Ce test s’intéresse à la modification de la minéralisation des eaux souterraines   sous effet de l’action anthropique (ex. prélèvements) qui peut engendrer :

  • l’intrusion d’eau saline d’origine marine ou la remontée d’eau connée  ,
  • la drainance ascendante des niveaux profonds salinifères ou depuis une masse d’eau   adjacente contaminée,
  • l’intrusion d’eau de surface   en état médiocre.

La difficulté consiste à distinguer les causes anthropiques de la salinisation (minéralisation) des causes naturelles.

Une étude nationale (Salinisation des masses d’eau en France : du constat au diagnostic, Kloppmann et al., 2011, BRGM/RP-60186-FR) fait état de 22 masses d’eau exploitées pour l’eau potable dans lesquelles plus de 7 ouvrages présentent une chlorinité   moyenne (de 2005 à 2010) supérieure à 100mg/L (seuil d’alerte indiquant des phénomènes de salinisation). Il s’agit principalement des aquifères alluviaux et des masses d’eau de la frange littorale, ces dernières pouvant être influencées par l’eau de mer (intrusion saline actuelle ou ancienne).

Sur le bassin Seine-Normandie, les masses d’eau suivantes sont pointées :

  • n°3001 – Alluvions   de la Seine moyenne et avale,
  • n°3002 – Alluvions   de l’Oise,
  • n°3308 – Bathonien-Bajocien de la plaine de Caen et du Bessin (majoritairement conservation d’eau de mer ancienne ou de saumures issues de l’évaporation d’eau de mer),
  • n°3301 – Pays de Bray,
  • n°3202 – Craie   altérée de l’estuaire de la Seine.

Une étude sur la remontée du niveau marin (Montée du niveau marin induite par le changement climatique : conséquences sur l’intrusion saline dans les aquifères côtiers en Métropole, Dörfliger et al., 2011, BRGM/RP-60829-FR) met en évidence dans les deux régions normandes plusieurs zones sensibles à l’intrusion saline, comme par exemple : au niveau de la Vallée de l’Orne avec une intrusion jusqu’à 8 km à l’intérieur des terres (entre Caen et la mer le long du canal maritime), au nord de Bayeux à Caen (Calcaires du Bathonien), au nord de Granville dans l’aquifère   du socle et entre le Havre et Sandouville.

Pour répondre au Test 4, 17 masses d’eau souterraines en contact direct avec l’eau de mer ou très proche du littoral ont été étudiées afin de dresser un bilan préliminaire des aquifères côtiers ou estuariens de la façade Normande.
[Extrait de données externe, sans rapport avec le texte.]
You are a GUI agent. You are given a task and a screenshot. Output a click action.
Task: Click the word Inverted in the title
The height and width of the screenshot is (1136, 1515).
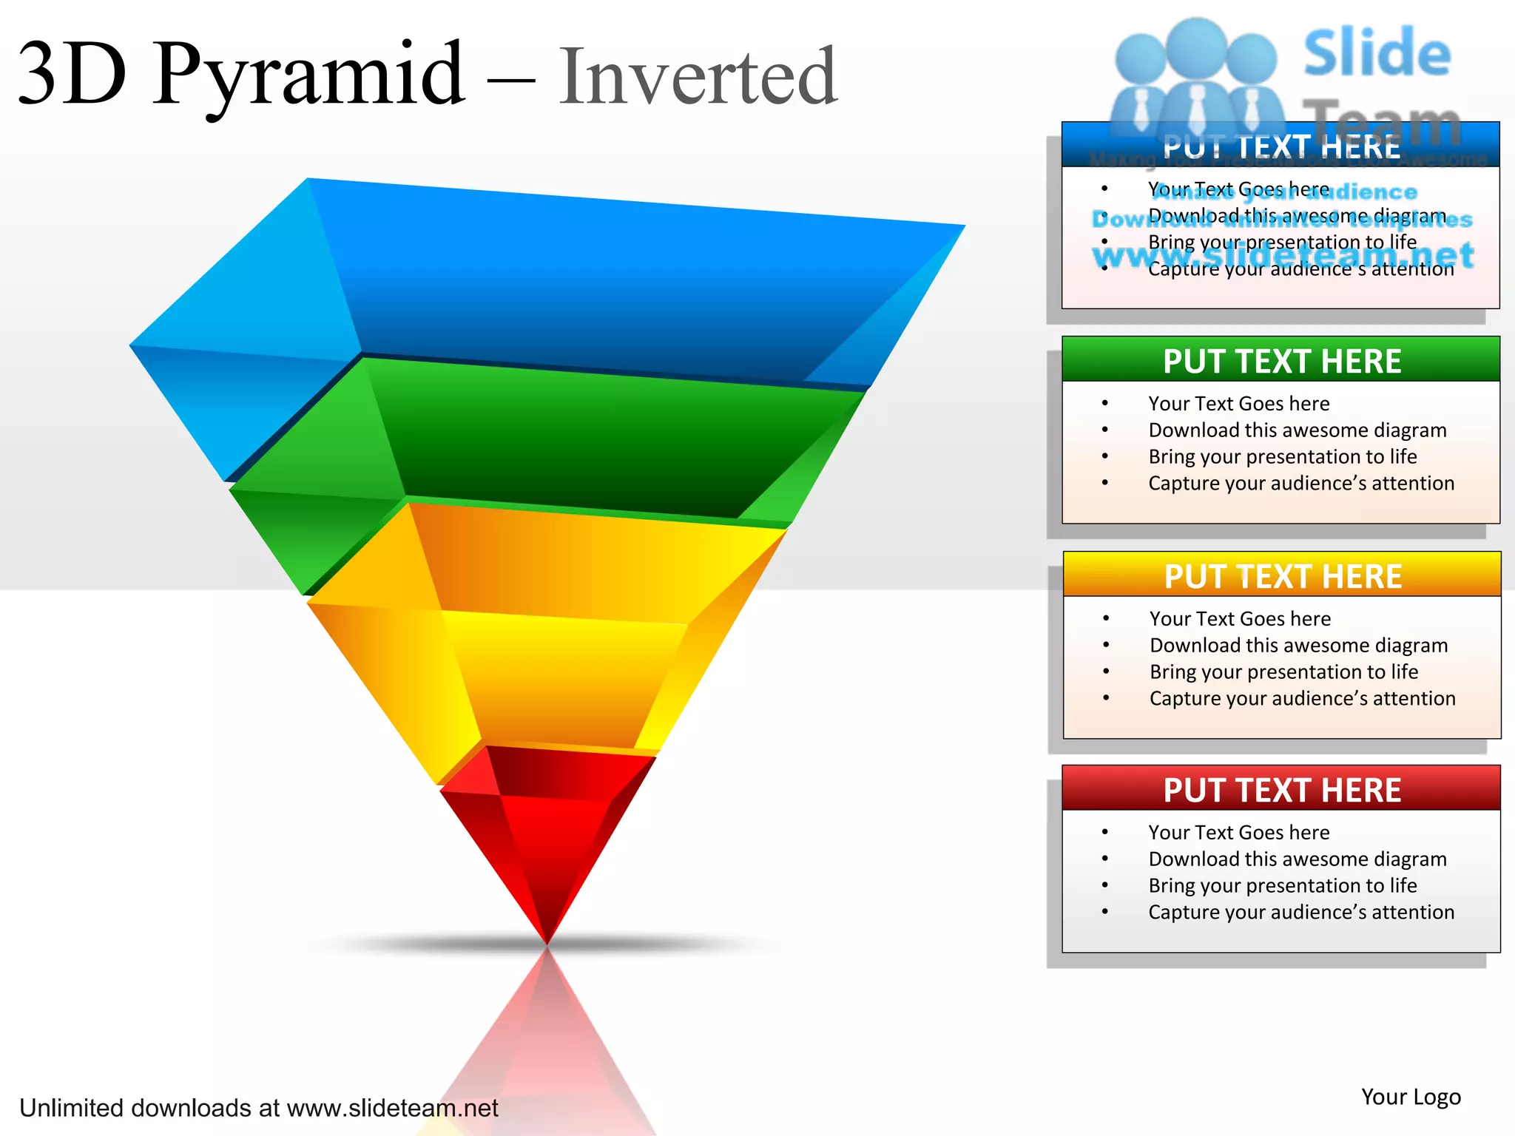click(698, 77)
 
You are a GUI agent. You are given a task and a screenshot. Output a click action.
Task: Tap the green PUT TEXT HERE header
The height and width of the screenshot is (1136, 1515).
click(1281, 361)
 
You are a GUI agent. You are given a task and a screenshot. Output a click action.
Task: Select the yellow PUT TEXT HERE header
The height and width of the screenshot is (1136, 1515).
click(1282, 575)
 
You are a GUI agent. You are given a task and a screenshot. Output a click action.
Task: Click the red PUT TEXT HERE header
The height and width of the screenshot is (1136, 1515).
click(1281, 789)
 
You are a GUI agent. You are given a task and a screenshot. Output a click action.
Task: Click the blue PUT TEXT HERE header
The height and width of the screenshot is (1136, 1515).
click(1281, 146)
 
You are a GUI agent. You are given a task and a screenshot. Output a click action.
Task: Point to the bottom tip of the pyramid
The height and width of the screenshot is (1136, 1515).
click(547, 941)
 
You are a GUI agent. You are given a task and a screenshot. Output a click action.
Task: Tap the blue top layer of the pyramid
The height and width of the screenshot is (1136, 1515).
click(577, 281)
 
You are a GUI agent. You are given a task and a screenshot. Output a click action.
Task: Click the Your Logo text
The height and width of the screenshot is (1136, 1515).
click(1411, 1097)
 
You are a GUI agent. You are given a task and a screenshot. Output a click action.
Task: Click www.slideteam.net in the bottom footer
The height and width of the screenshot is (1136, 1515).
click(392, 1108)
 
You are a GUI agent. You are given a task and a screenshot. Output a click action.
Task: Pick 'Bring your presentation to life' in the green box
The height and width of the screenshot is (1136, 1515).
click(1282, 456)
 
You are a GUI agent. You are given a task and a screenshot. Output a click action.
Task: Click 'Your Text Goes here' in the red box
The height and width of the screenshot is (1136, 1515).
click(1238, 832)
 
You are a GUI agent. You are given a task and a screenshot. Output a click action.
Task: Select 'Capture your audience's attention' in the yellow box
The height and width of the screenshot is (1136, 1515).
click(1302, 698)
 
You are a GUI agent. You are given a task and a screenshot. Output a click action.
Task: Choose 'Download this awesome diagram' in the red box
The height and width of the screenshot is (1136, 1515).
click(1297, 859)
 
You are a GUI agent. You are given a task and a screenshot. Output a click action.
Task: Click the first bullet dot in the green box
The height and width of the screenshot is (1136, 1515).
click(1105, 403)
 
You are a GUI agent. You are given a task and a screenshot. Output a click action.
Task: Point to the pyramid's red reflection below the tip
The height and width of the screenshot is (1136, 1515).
click(547, 1035)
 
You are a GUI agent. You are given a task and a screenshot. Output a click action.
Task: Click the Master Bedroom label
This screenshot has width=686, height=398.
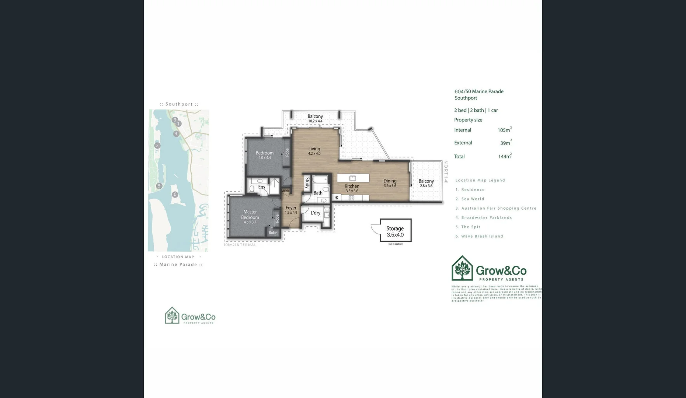pyautogui.click(x=250, y=214)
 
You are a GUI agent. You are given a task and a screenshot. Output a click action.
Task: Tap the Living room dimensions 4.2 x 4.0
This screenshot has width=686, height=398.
pyautogui.click(x=314, y=154)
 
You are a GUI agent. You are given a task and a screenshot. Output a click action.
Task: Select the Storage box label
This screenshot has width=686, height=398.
pyautogui.click(x=395, y=228)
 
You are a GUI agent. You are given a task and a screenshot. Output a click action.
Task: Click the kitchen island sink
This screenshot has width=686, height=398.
pyautogui.click(x=352, y=178)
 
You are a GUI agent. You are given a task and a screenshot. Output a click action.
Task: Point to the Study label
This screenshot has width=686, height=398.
pyautogui.click(x=307, y=183)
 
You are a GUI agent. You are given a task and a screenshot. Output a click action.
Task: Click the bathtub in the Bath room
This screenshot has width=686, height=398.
pyautogui.click(x=320, y=180)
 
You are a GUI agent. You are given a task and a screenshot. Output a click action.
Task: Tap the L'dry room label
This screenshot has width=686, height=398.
pyautogui.click(x=315, y=213)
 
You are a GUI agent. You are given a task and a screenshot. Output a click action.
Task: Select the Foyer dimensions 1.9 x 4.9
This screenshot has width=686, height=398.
pyautogui.click(x=291, y=213)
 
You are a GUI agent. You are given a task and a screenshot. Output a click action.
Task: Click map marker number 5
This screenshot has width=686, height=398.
pyautogui.click(x=159, y=186)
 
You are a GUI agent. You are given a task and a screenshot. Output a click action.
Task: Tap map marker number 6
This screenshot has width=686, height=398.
pyautogui.click(x=175, y=194)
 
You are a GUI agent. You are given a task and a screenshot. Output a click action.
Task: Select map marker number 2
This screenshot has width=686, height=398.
pyautogui.click(x=157, y=146)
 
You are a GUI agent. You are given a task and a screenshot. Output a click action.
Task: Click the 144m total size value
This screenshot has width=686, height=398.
pyautogui.click(x=504, y=157)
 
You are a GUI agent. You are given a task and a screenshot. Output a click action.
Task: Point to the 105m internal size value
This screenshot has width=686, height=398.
pyautogui.click(x=504, y=130)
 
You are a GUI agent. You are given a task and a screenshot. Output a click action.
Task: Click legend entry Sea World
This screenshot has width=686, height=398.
pyautogui.click(x=470, y=199)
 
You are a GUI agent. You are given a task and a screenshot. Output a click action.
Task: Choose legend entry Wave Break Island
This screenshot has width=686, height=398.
pyautogui.click(x=479, y=236)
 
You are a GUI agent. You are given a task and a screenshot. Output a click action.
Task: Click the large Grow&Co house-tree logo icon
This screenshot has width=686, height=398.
pyautogui.click(x=462, y=268)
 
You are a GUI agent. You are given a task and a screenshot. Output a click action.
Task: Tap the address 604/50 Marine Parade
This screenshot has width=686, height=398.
pyautogui.click(x=479, y=91)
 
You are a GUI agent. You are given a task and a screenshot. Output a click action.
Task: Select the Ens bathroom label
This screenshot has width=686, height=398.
pyautogui.click(x=261, y=187)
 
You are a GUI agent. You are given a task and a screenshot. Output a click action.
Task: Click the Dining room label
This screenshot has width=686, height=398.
pyautogui.click(x=390, y=181)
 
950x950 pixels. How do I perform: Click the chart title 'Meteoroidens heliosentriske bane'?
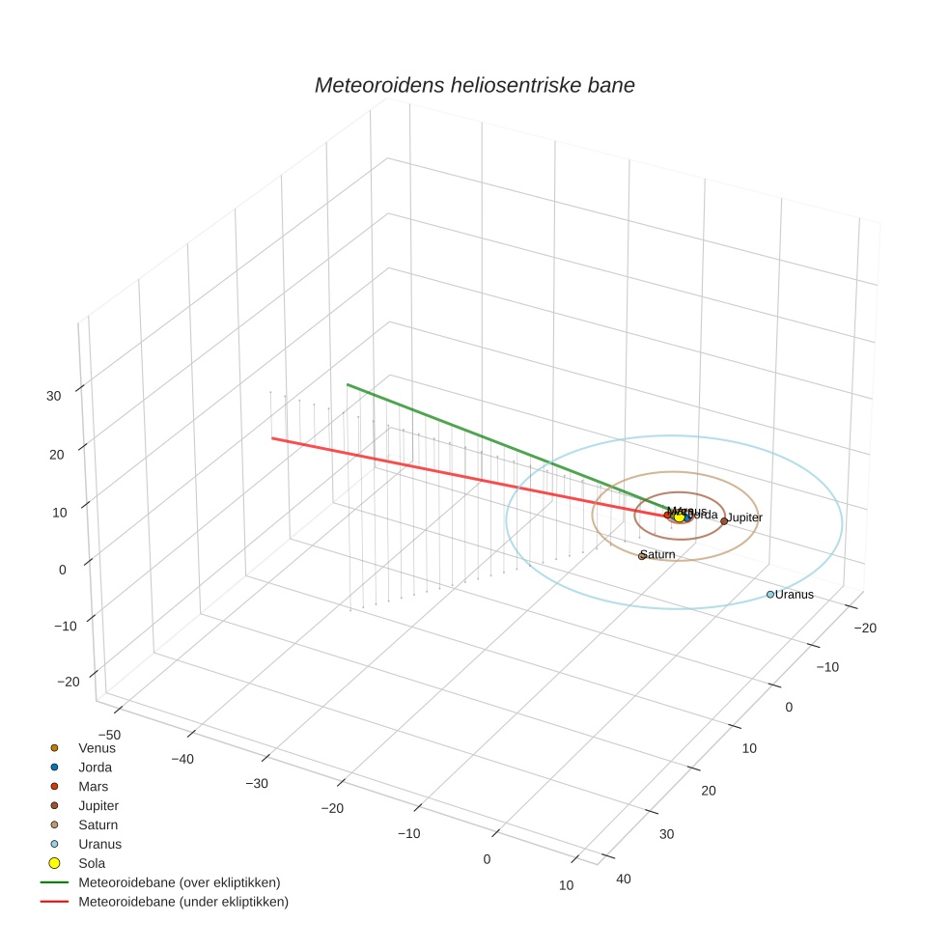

Masses d'eau souterraine à l'étude des phénomènes de salinisation et la répartition spatiale des piézomètres retenus (Test 4) (AESN, Etat des Lieux 2013) - PNG - 1.2 Mo
Masses d’eau souterraine à l’étude des phénomènes de salinisation et la répartition spatiale des piézomètres retenus (Test 4) (AESN, Etat des Lieux 2013)

Les dispositifs de surveillance actuels (77 piézomètres et 188 qualitomètres à chroniques relativement longues) sont insuffisants en termes de leur position géographique (proximité du littoral et équipement des sites potentiellement vulnérables), du nombre des données disponibles et des fréquences d’enregistrement/prélèvements (moyenne à 1,3 mesure par an par paramètre !), pour établir les tendances et discriminer les facteurs explicatifs. Toutefois, l’étude met en évidence quelques points à salinité élevée et confirme le diagnostic des études locales et nationales pour les masses d’eau suivantes :

  • masse d’eau   n°3218 (Albien captif) à teneurs élevées en sulfates qui peuvent notamment s’expliquer par la présence de gypse en profondeur ;
  • points proches ou situés dans des estuaires, où des teneurs en sel élevées sont normales, du fait de la pénétration en surface d’eau marine (marées) : c’est le cas pour la quasi-totalité des points retenus pour la masse d’eau   n°3001, alluvions   de la Seine moyenne et avale. Des teneurs élevées en sulfates pour les 5 points situés à Vernouillet en région parisienne sont sans lien avec l’intrusion marine ;
  • masse d’eau   n°3308, connue pour avoir une salinité relativement importante, due à des intrusions salines anciennes datant d’une transgression de la période Atlantique (Barbecot et al. 1998, 2000). Au vu des données disponibles, aucun risque de salinisation ne peut être identifié à l’échelle des masses d’eau littorales en raison des prélèvements anthropiques. Un réseau spécifique d’observation pourrait être mis en place dans les zones à vulnérabilité élevée afin d’investiguer les phénomènes de salinisation des nappes sous influence anthropique et les tendances dues aux évènements climatiques.